LoginPage HTTPS, Tracking HTTP

Hello out there,

I tried to make Piwik working that way, that the login page is only available via HTTPS and tracking should still work via HTTP. I thought this would be straight forward, but well, it isn’t.

Piwik is running on Version 3.04 using apache2 2.4.10 on Debian 8.9.

What I’ve done:

  1. I tried the Piwik Options force_ssl = 1 and force_ssl_login = 1 . Unfortunately those had not the effect I wanted. The login page was still accessible using HTTP, but the login does not work. So people who weren’t aware that they tried to log in using HTTP asked me, why this is not working.

So I tried the following in the apache vhost:

RewriteEngine on
RewriteCond %{REQUEST_URI} !=/piwik.js$ [NC]
RewriteCond %{REQUEST_URI} !=/piwik.php$ [NC]
RewriteRule ^/$ https://url-to-piwik/index.php [L]

I imagined this to let tracking requests through and pass over everything else to HTTPS. Actually this should work:
I see the piwik.php line in the access log. The Log Importer tells me that he successfully imported those lines. After that I called

./console core:archive --force-all-websites --force-all-periods=315576000 --force-date-last-n=1 --url=http://url-to-piwik

but these entries never showed up in the webinterface.

I then tried to change the RewriteRule to ^/index.php$ https://url-to-piwik/index.php and disabled the RewriteCond lines. Unfortunately this blew up the webinterface completely due to too many redirects.

I assume that Piwik itself redirect the traffic, although I disabled force_ssl = 1 and force_ssl_login = 1 when I started using apache redirects.
In addition I’m wondering why the tracking entries are successfully imported from the access log, but never show up in Piwik.

I hope you can give me some hints.

Cheers,
Dennis

Hi,

I am not that familiar with apache configs and the log importer, so I can’t help much with that.

But I am not sure if I understand your premise. If you have configured HTTPS on your piwik instance, why do you want to still allow HTTP? You can include the HTTPS tracking code into every website and as a result don’t send your user’s data in clear over the internet.
Allowing HTTP seriously undermines the security of HTTPS as everyone who wan’t to intercept the connection only needs to block HTTPS traffic and get all data in unencrypted form.

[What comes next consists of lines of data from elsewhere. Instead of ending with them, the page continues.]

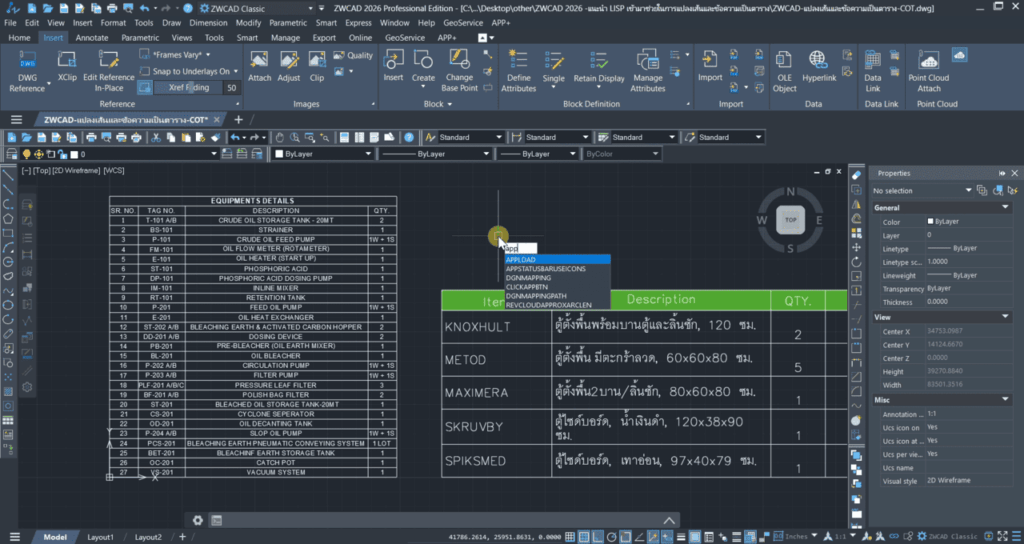Click TOP face on the view cube

pyautogui.click(x=790, y=218)
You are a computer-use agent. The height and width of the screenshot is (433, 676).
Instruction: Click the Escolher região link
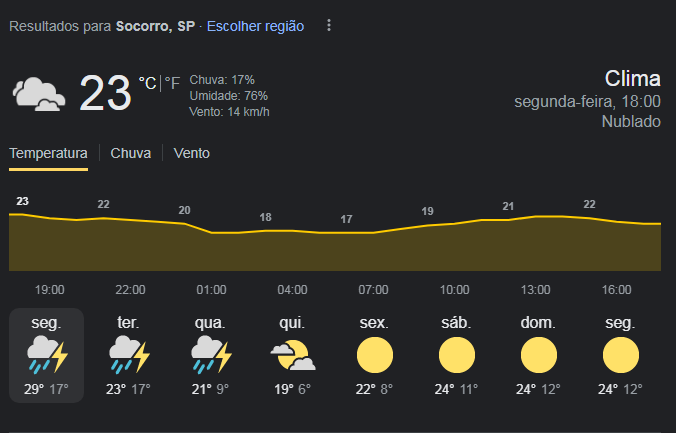255,26
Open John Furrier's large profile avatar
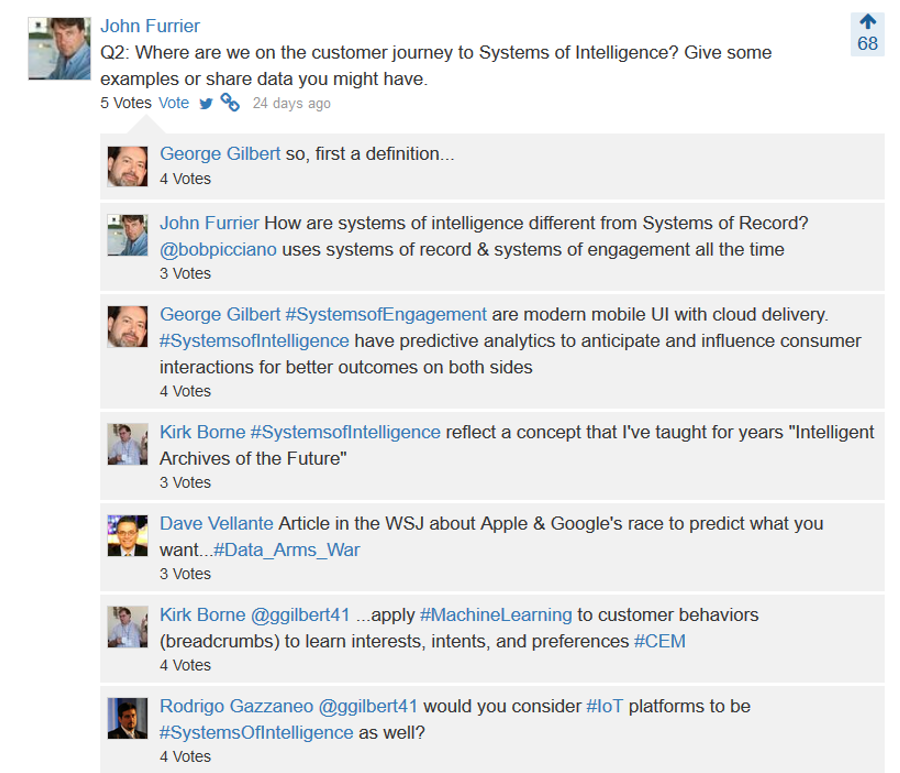Screen dimensions: 900x773 60,48
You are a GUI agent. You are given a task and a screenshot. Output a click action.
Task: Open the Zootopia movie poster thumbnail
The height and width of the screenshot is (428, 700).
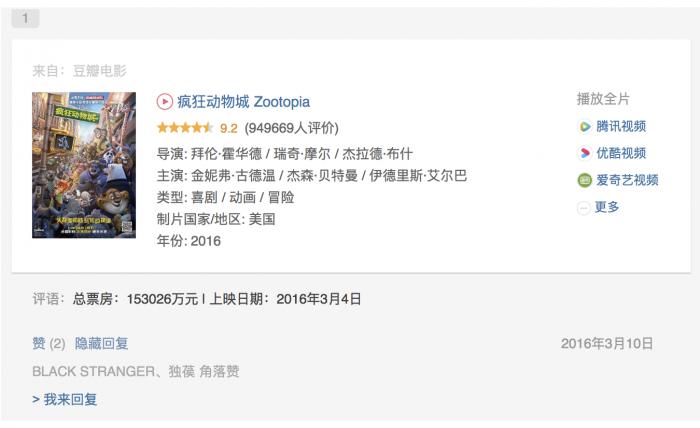click(x=84, y=165)
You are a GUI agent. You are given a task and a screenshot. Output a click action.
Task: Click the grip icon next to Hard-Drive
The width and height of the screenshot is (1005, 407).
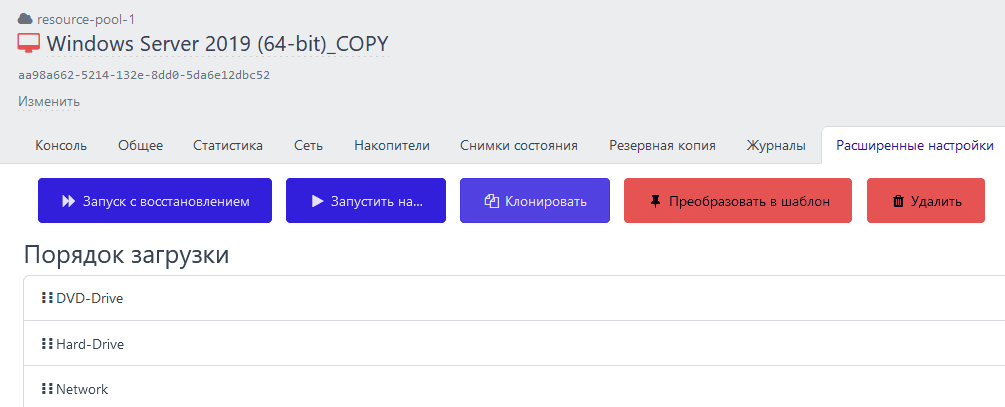pos(46,344)
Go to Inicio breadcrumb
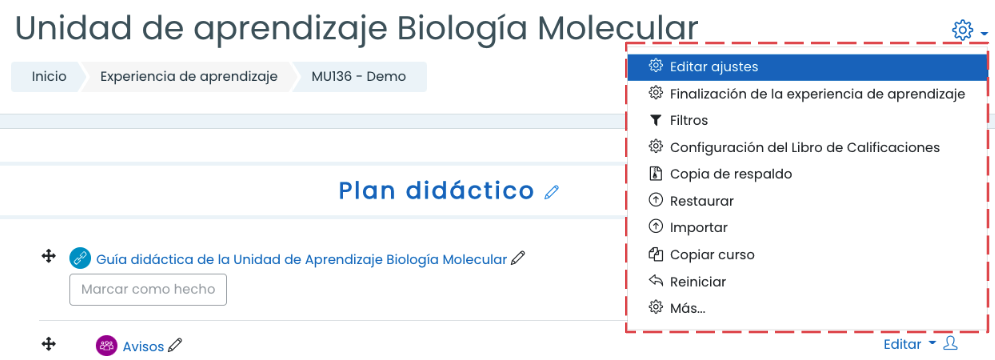The width and height of the screenshot is (995, 360). [x=49, y=77]
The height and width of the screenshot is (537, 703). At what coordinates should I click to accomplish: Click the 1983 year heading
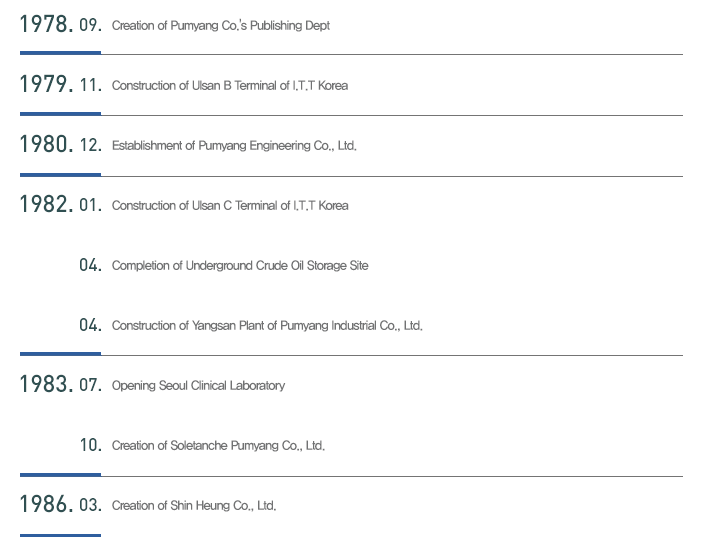click(46, 385)
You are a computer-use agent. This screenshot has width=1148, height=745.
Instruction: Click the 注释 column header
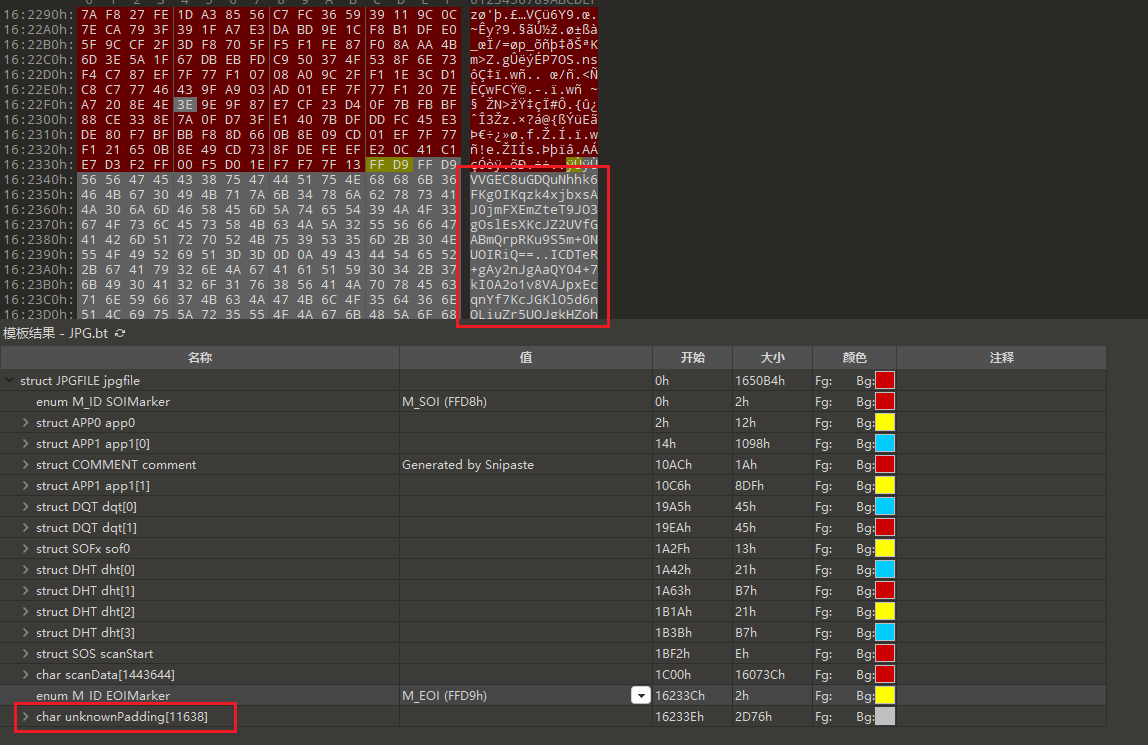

I’d recommend you to only use HTTPS, redirect all HTTP to HTTPS and change the tracking code to only send data via HTTPS.

Hi Lukas,

I agree with you, but I’m only the sysadmin who has to keep this running. Unfortunately it’s the decision of the developers and the bosses. They dont’t see it that critical because all tracking data stay inside of our datacenter.